Sears' hardship fund being financed by chairman's retention bonus
TORONTO -- Sears Canada executive chairman Brandon Stranzl is stepping away from his role to launch a bid for the beleaguered retailer, which is restructuring under court protection from creditors.
A memo to staff Wednesday about his departure from the top job said the company's goal is to create a path to emerge from creditor protection.
Interested buyers have until the end of August to submit bids under its court-supervised restructuring.
"In light of the approaching bid deadline and the focus required to assemble all necessary components of a bid, the board thought it was best for Brandon to focus exclusively on putting the bid together and step away from the day-to-day operations of Sears Canada," wrote Graham Savage, chair of the board's special committee.
Sears Canada's chief operating officer, Becky Penrice, will take over his duties.
The retailer filed for court protection under the Companies Creditors' Arrangement Act in June. It's looking for a buyer or investor for the company or some of its assets and is also negotiating with lenders, landlords and other creditors.

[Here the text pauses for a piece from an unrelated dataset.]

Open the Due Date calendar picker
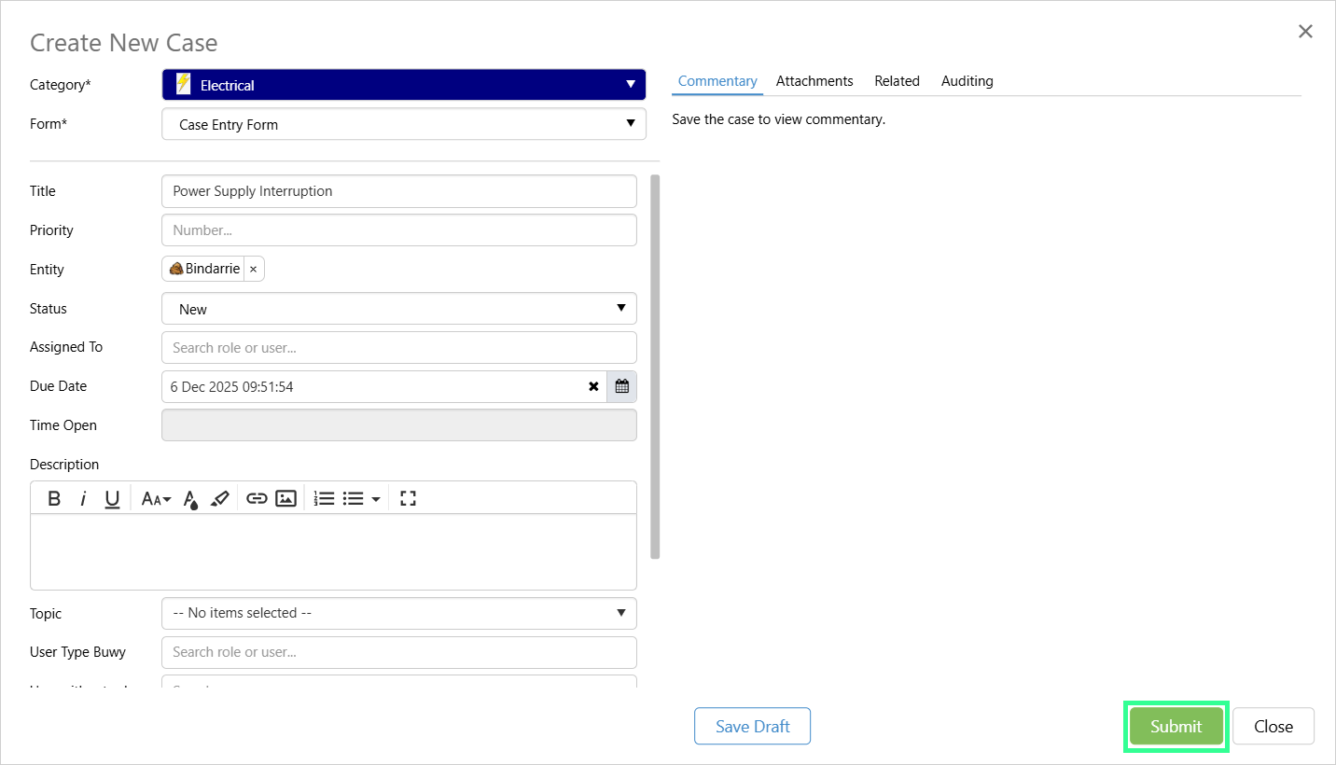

The retailer announced a plan in June to close 59 locations across the country and cut approximately 2,900 jobs, without severance, while under CCAA.
On Tuesday, the company created a $500,000 hardship fund for former employees who were denied severance payments when they lost their jobs at the retailer. The money will come from cash set aside for executive bonuses.
Sears Canada was criticized when it received court approval to pay $9.2 million in retention bonuses to keep key employees on board while not paying severance to laid-off workers.
The company plans to finish liquidation sales by Oct. 12 and hopes to complete its restructuring this year.
Once a retail go-to, Sears Canada has struggled in recent years despite efforts to change along with the retail business.
The company has also dealt with several changes in executive leadership over the last four years.